Our website uses cookies to provide you with a good user experience as you move through our website. Cookies are are text files containing small amounts of information, often including a unique identifier, which are downloaded to your computer when you visit a website - if your browser preferences allow it. Cookies are then accessed by the originating website on each subsequent visit. Cookies are useful because they allow a website to recognise a user’s computer.

If you wish to restrict or block the cookies which are used on our website, you can do this this through your browser settings.

7. Other websites and web applications

Our website may contain links to third party websites or applications. V&A Design Dundee is not responsible for the privacy policy of services on third party websites (for example Facebook, Twitter, YouTube, etc). These applications are owned and operated by third parties, and are governed by their own specific terms. You should refer to the appropriate privacy policies of each individual third party website for further information about them and their terms. We will not accept responsibility for third party applications or for any loss or damage arising from your use of them.

8. Disclosure of your information

Design Dundee Limited will share your personal information with:

Dundee Museums Foundation; a Scottish Charitable Incorporated Organisation, registered Scottish Charity No: SC043889, registered office address 34 Reform Street, Dundee , DD1 1RJ, strictly for the purposes of record keeping, if you have made any donations and for marketing and fundraising for V&A Dundee. Dundee Museums Foundation will not share your personal information with any third party and will remove your personal information from its records either on request by you (except in relation to donations) or once no longer required, whichever is the earlier.

Third party data processors for distributing marketing materials. Where we do this, we require all third parties to respect the security of your personal data and to treat it in accordance with the law. We do not allow our third-party service providers to use your personal data for their own purposes and only permit them to process your personal data for specified purposes and in accordance with our instructions.

We may disclose your personal information if we are under a legal obligation to do so.
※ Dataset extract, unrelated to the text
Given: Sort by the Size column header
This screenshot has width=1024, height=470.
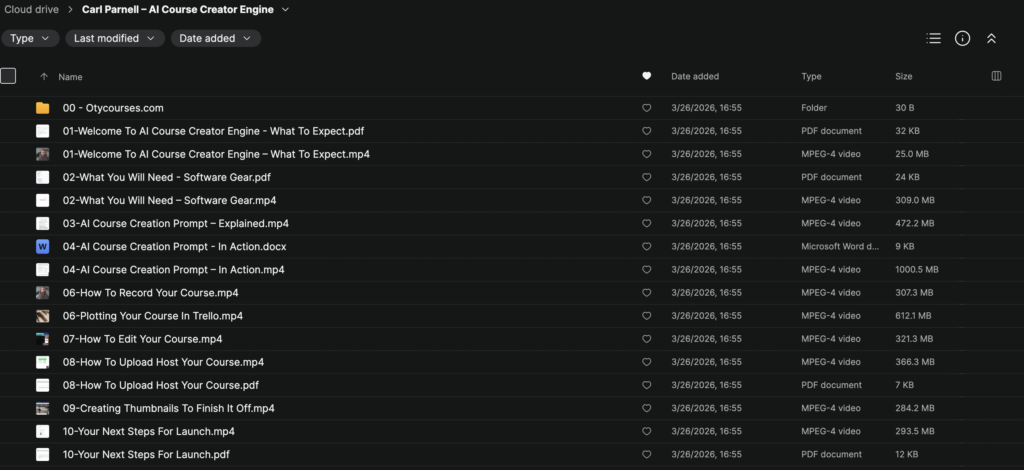Looking at the screenshot, I should pyautogui.click(x=903, y=76).
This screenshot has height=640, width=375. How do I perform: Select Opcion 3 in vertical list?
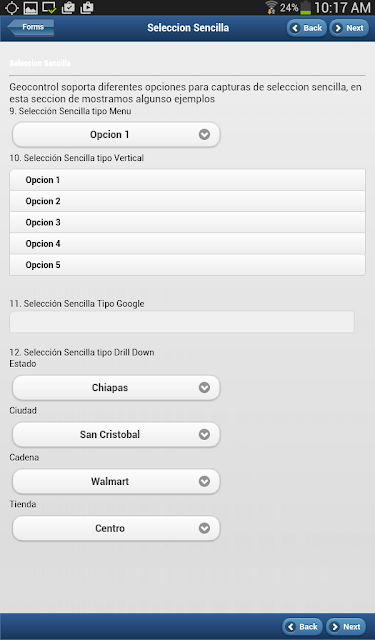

If we go through a period of transition that involves selling or buying any business or assets, we may disclose your personal information to the prospective seller or buyer. If we or all of our assets are acquired, the data we hold on our marketing database may be one of the transferred assets.

Other than as set out in this Policy, we will not otherwise disclose your personal information to third parties without asking your permission first or without a legally valid request (except when we believe in good faith that the disclosure of information is necessary).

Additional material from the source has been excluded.